What the exercise asks
Reproduce only what lies between the first line of the material below and the line containing "Posters (644, 88)", with both of those lines included and every line kept exact.

Material for this exercise
┏━━

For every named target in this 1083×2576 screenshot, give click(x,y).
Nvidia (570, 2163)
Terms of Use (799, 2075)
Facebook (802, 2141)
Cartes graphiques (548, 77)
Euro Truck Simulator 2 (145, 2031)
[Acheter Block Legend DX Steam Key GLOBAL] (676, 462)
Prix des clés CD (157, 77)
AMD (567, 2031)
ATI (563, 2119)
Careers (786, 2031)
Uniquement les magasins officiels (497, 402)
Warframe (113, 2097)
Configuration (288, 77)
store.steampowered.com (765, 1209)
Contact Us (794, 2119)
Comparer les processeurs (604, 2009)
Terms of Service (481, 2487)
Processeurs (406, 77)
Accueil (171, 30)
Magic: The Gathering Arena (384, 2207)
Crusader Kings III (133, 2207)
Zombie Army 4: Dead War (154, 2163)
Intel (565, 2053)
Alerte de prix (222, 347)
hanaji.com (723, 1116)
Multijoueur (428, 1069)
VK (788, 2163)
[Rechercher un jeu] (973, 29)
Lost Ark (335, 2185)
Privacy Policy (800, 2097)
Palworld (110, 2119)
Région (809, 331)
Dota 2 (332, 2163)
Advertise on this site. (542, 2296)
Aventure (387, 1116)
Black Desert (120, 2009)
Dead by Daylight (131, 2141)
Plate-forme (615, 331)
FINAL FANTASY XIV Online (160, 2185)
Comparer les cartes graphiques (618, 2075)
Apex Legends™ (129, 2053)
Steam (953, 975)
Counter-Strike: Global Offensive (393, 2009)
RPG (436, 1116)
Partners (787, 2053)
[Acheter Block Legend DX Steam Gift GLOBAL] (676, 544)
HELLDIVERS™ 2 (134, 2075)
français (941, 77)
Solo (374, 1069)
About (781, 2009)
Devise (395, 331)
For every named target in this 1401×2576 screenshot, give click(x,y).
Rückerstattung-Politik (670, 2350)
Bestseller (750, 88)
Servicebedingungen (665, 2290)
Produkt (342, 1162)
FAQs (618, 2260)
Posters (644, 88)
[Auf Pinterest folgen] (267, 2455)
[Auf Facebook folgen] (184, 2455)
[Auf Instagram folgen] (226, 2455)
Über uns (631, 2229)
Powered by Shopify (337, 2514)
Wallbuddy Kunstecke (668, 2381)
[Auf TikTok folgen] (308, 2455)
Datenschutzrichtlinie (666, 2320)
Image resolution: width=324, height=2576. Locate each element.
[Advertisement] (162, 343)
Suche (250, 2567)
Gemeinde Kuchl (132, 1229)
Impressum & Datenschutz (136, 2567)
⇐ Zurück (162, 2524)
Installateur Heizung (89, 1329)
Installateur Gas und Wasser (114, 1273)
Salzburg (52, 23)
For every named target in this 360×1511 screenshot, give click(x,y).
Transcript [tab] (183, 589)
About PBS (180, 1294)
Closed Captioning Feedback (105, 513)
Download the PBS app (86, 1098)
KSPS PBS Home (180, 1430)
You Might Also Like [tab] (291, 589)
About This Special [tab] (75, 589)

┗━━

Written answer
For every named target in this 1083×2576 screenshot, give click(x,y).
Nvidia (570, 2163)
Terms of Use (799, 2075)
Facebook (802, 2141)
Cartes graphiques (548, 77)
Euro Truck Simulator 2 (145, 2031)
[Acheter Block Legend DX Steam Key GLOBAL] (676, 462)
Prix des clés CD (157, 77)
AMD (567, 2031)
ATI (563, 2119)
Careers (786, 2031)
Uniquement les magasins officiels (497, 402)
Warframe (113, 2097)
Configuration (288, 77)
store.steampowered.com (765, 1209)
Contact Us (794, 2119)
Comparer les processeurs (604, 2009)
Terms of Service (481, 2487)
Processeurs (406, 77)
Accueil (171, 30)
Magic: The Gathering Arena (384, 2207)
Crusader Kings III (133, 2207)
Zombie Army 4: Dead War (154, 2163)
Intel (565, 2053)
Alerte de prix (222, 347)
hanaji.com (723, 1116)
Multijoueur (428, 1069)
VK (788, 2163)
[Rechercher un jeu] (973, 29)
Lost Ark (335, 2185)
Privacy Policy (800, 2097)
Palworld (110, 2119)
Région (809, 331)
Dota 2 (332, 2163)
Advertise on this site. (542, 2296)
Aventure (387, 1116)
Black Desert (120, 2009)
Dead by Daylight (131, 2141)
Plate-forme (615, 331)
FINAL FANTASY XIV Online (160, 2185)
Comparer les cartes graphiques (618, 2075)
Apex Legends™ (129, 2053)
Steam (953, 975)
Counter-Strike: Global Offensive (393, 2009)
RPG (436, 1116)
Partners (787, 2053)
[Acheter Block Legend DX Steam Gift GLOBAL] (676, 544)
HELLDIVERS™ 2 (134, 2075)
français (941, 77)
Solo (374, 1069)
About (781, 2009)
Devise (395, 331)
For every named target in this 1401×2576 screenshot, give click(x,y).
Rückerstattung-Politik (670, 2350)
Bestseller (750, 88)
Servicebedingungen (665, 2290)
Produkt (342, 1162)
FAQs (618, 2260)
Posters (644, 88)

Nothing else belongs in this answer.